For Taste of Washington Day, the district partnered with the Washington School Nutrition Association, Washington Sustainable Food and Farming Network and the Washington State Department of Agriculture to host the lunch, which kicked off farm-to-school month in October.

“We wanted to show people how easy it is to be part of that sustainable process,” Inslee said. “We’re really glad this school is an example. The farm-to-table concept is something we’d like to have schools across the state replicate.”

Tricia Kovacs, of the state Department of Agriculture, said the organizers aim to encourage schools to partner with local farmers, in addition to promoting healthier meals and education about the state’s agricultural heritage.

“It encourages the kids,” Kovacs said. “They see a farmer as a celebrity.”

Kovacs said the groups chose to celebrate local farmers and school food service workers this year in Pe Ell because it is an agricultural area and the school is already promoting sustainable meal practices.

The Pe Ell School participates year-round in a farm-to-school lunch program that promotes locally-sourced meals for students. Superintendent Kyle MacDonald credits Pe Ell Food Service Director Melissa “Missie” Holmes for getting the school involved in the program.

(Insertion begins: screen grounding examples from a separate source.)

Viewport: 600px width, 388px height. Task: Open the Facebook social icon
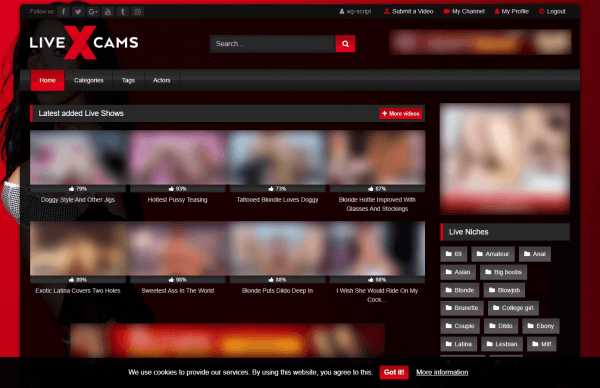[64, 11]
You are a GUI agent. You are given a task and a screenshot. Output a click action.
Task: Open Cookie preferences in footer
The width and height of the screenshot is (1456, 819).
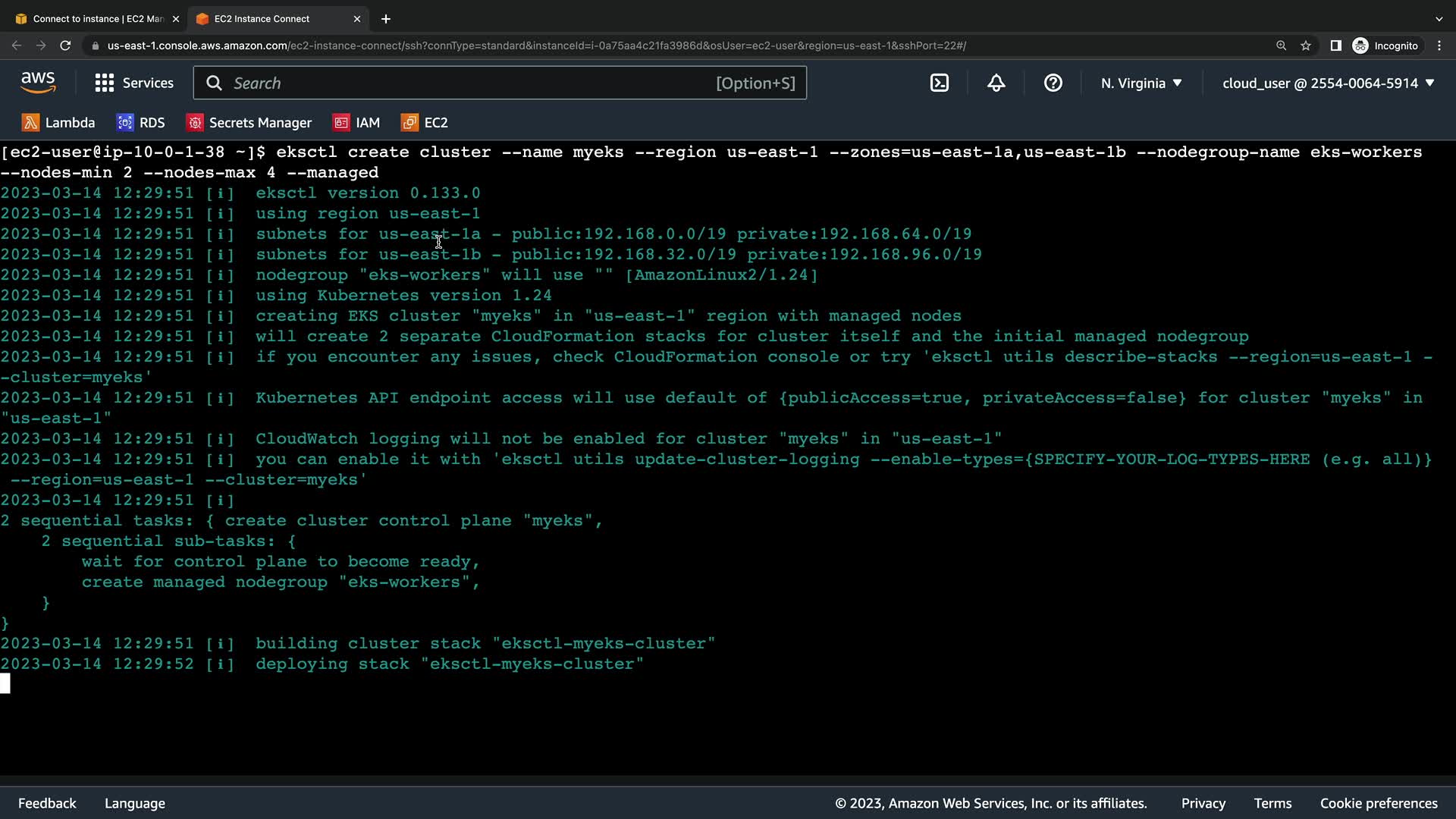1378,803
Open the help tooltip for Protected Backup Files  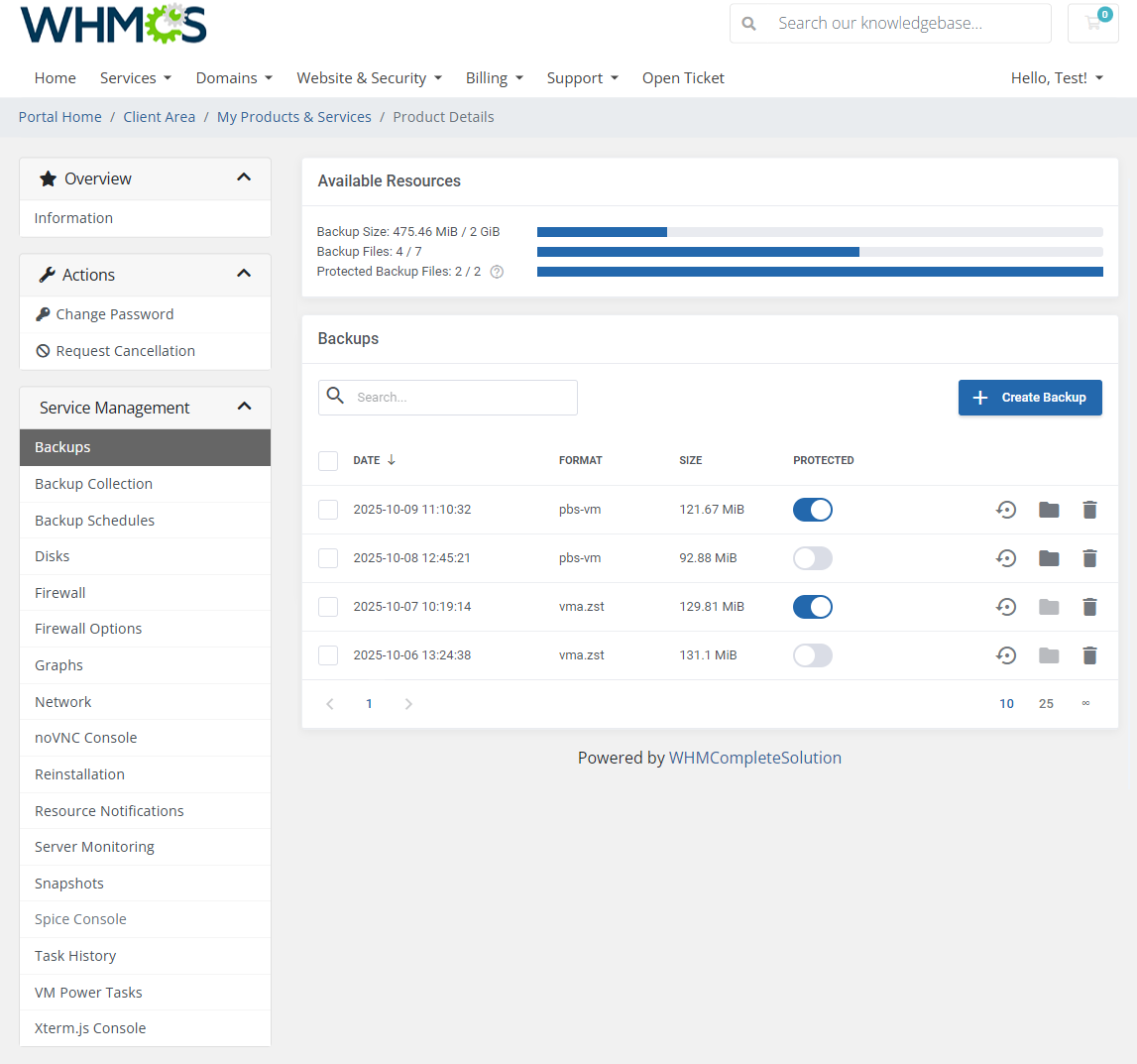(x=497, y=271)
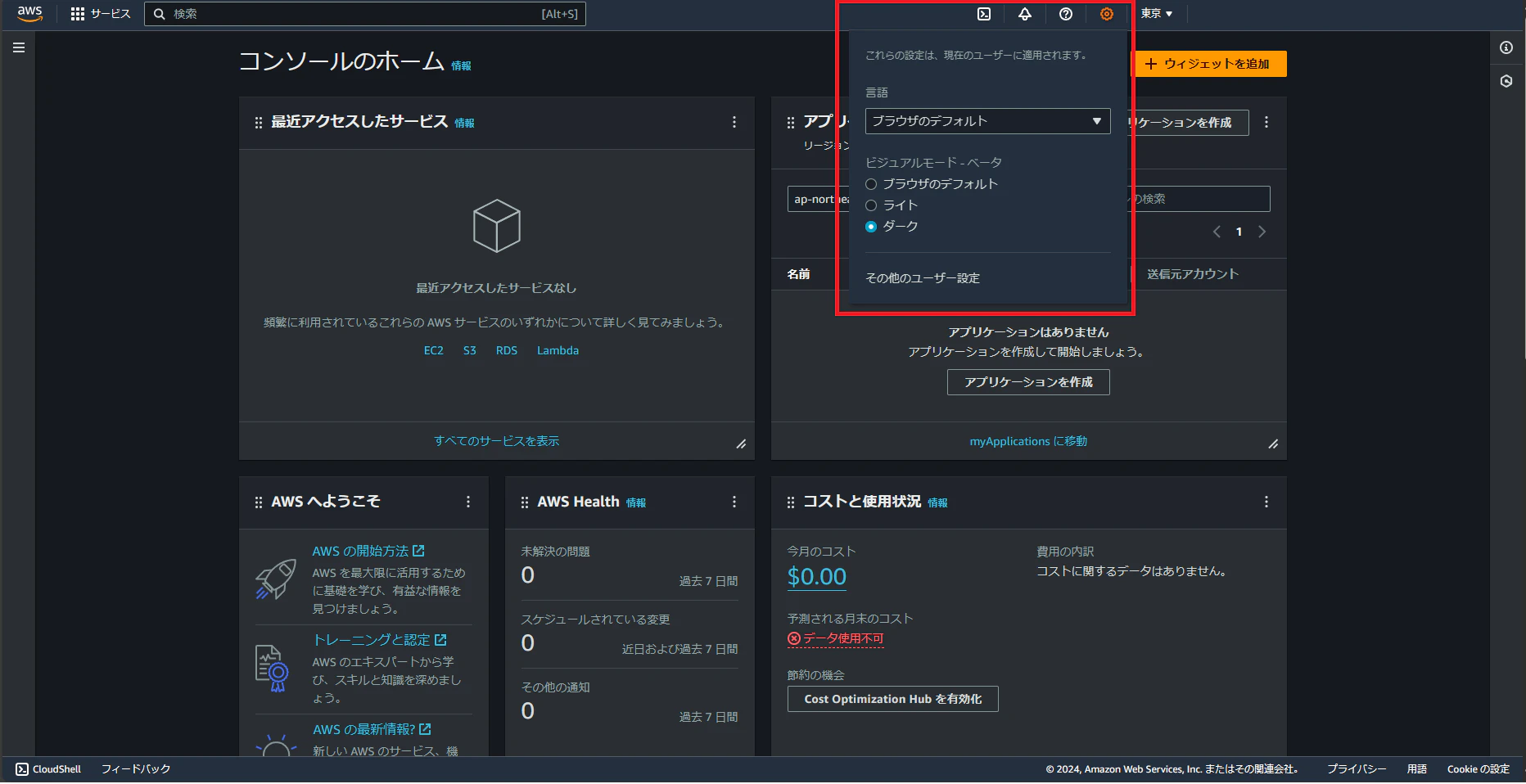Screen dimensions: 1526x784
Task: Click the settings gear icon
Action: [1106, 14]
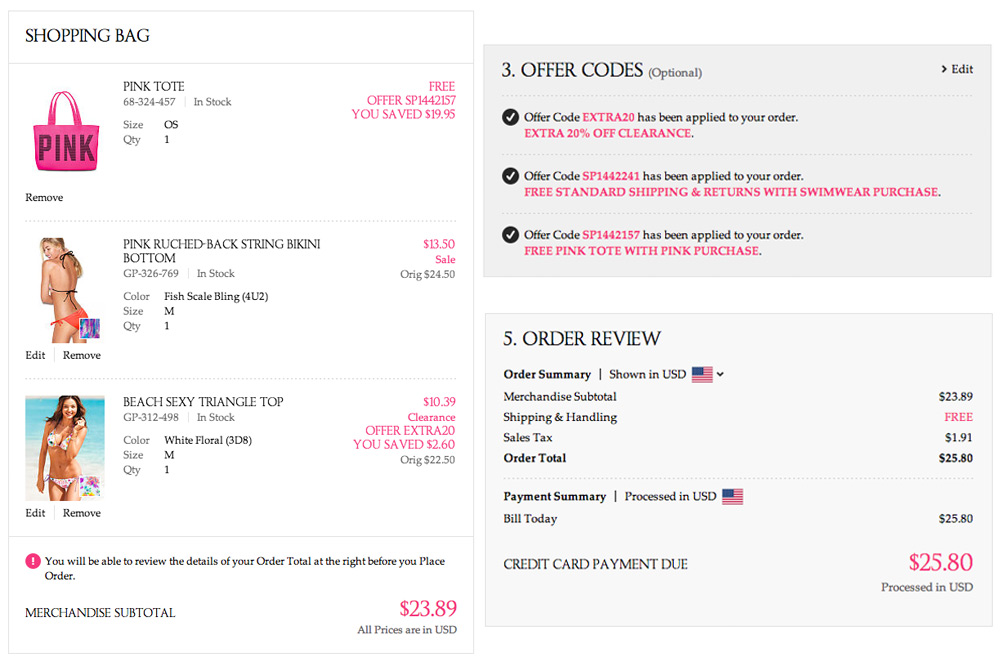Edit the String Bikini Bottom item

35,355
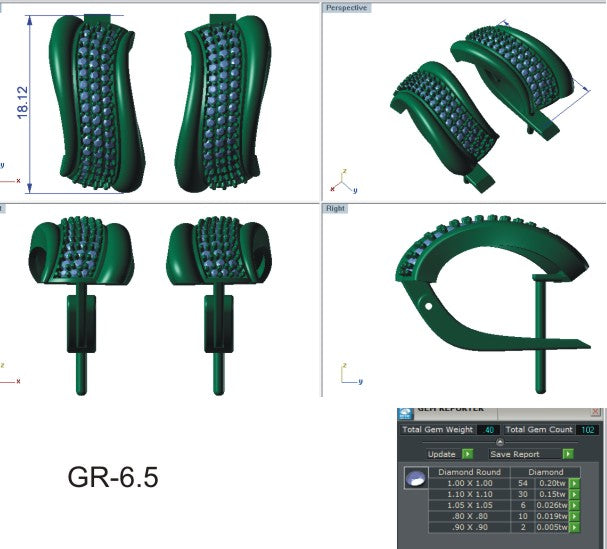Select the Right viewport tab
This screenshot has height=549, width=607.
click(334, 208)
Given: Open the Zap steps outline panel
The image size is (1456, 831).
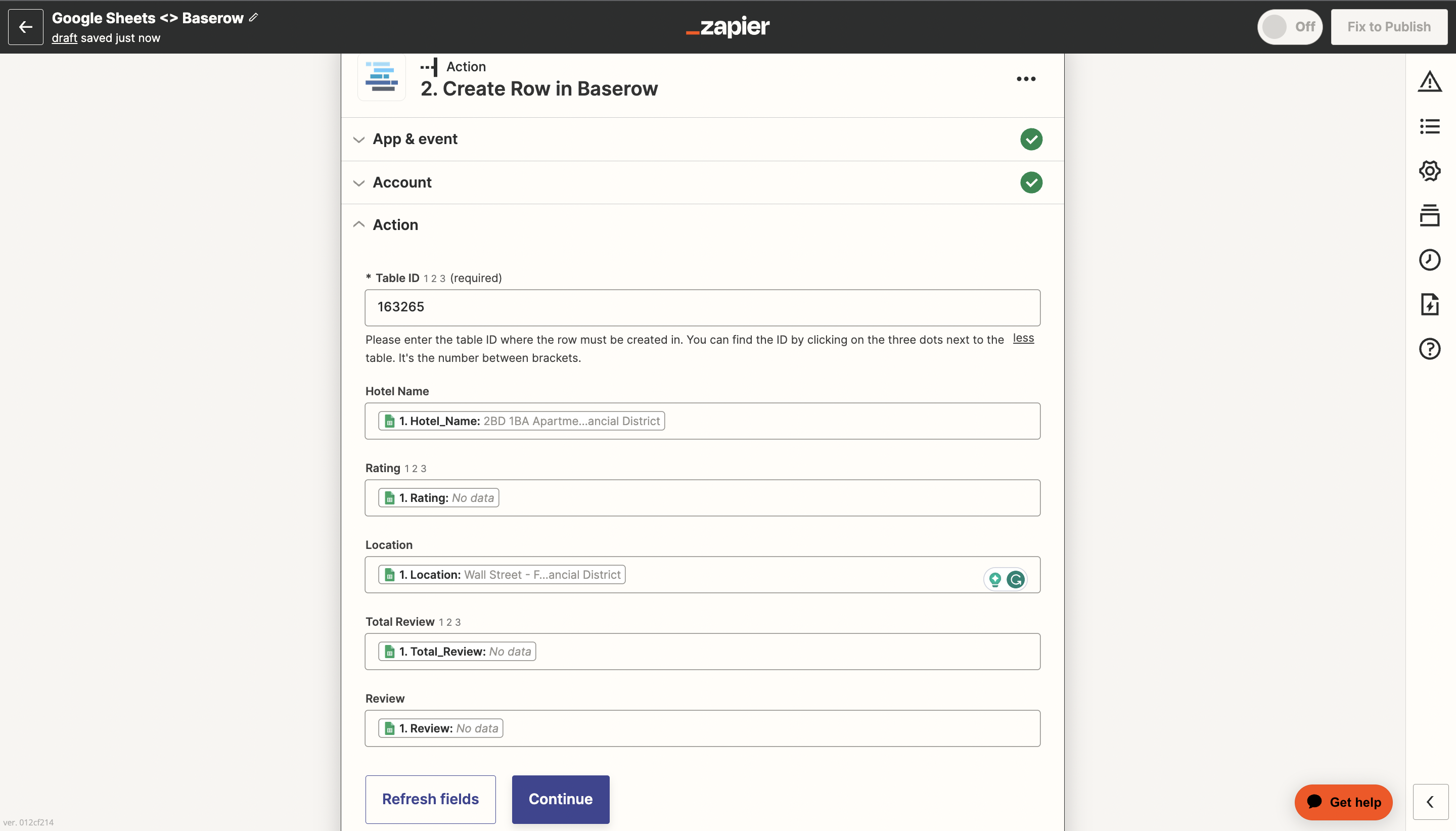Looking at the screenshot, I should click(1430, 126).

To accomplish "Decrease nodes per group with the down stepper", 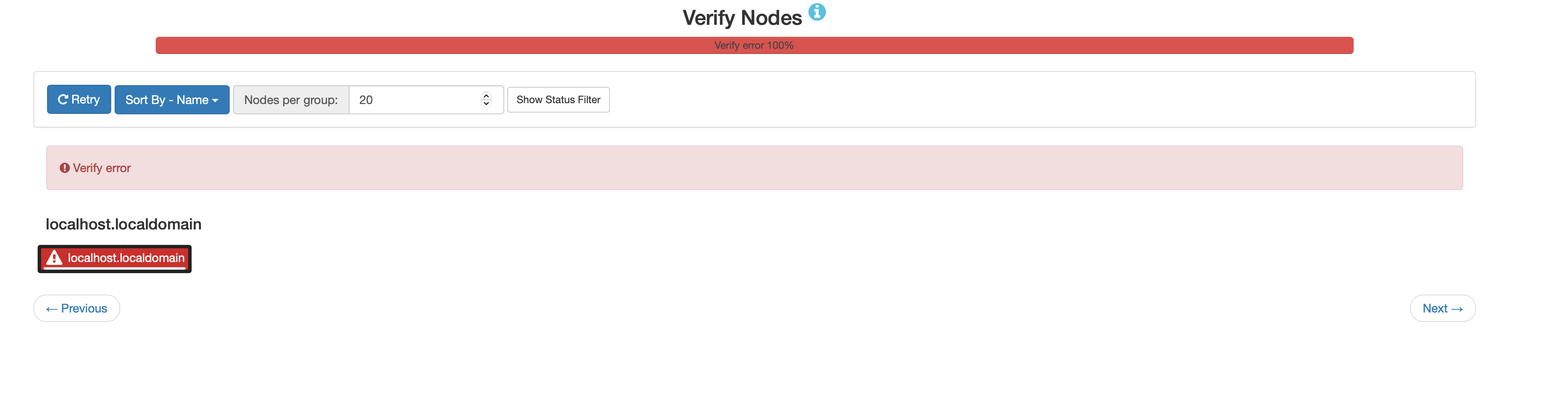I will [x=486, y=104].
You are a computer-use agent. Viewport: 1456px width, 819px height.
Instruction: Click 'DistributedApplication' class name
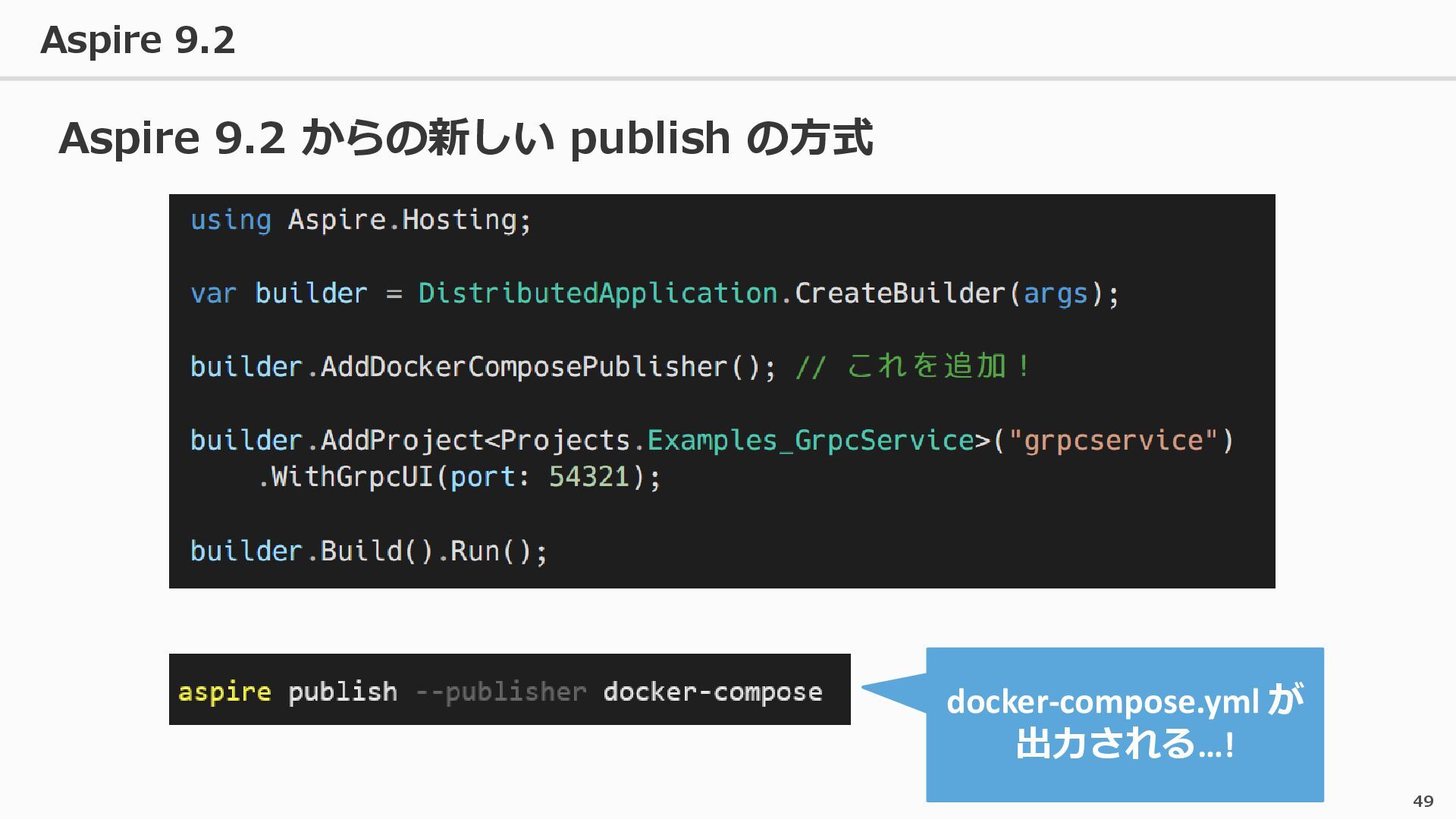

Holmes fed the dignitaries — including Sen. John Braun, R-Centralia, and Lewis County Commissioner Bill Schulte — a barbecue chicken meal cooked from scratch using local products.

Wednesday's menu featured Darigold milk from Blaser Brothers Midway Dairy and fruits from Jeremy's Market in Chehalis, as well as vegetables from Boistfort Valley Farm.

“It’s awesome. We really like to engage, especially with the kids,” said Mike Peroni, of the Boistfort Valley Farm. “There’s a lot of food that drives past our farm to these schools.”

To provide more healthy, locally-sourced school meals, Peroni and Holmes have been working together. Holmes even encouraged students to get involved during the lunch.

Pe Ell sophomore Justin Brown dressed up like a carrot while his classmate Logen Elliott donned a pear costume for the event.

“I’m making sure the kids are having a wonderful time and keeping them under control so Mrs. Inslee thinks we’re the best school ever,” Brown said.

The Pe Ell School held a drawing in which one student from each elementary grade won the chance to sit with Inslee for the Washington-grown meal. Inslee signed autographs and visited with the students.

“Fresh, whole foods in schools is important,” said Schulte, whose grandson, Jacob Zipperer, represented the fourth-grade class at Inslee’s table.

Braun said supporting the farm-to-school program in the state budget would remain a top priority.

“It’s a good investment,” he said.

Fresh food in schools is a project of the Washington Sustainable Food and Farming Network. Executive Director Ellen Gray said the organization is now working with 20 school districts, including Pe Ell, to increase locally-grown meals for students. Gray said some farmers are now planting crops specifically to meet the needs of schools.

“It’s great for kids and farmers,” she said. “We’ve got to keep these farmers farming.”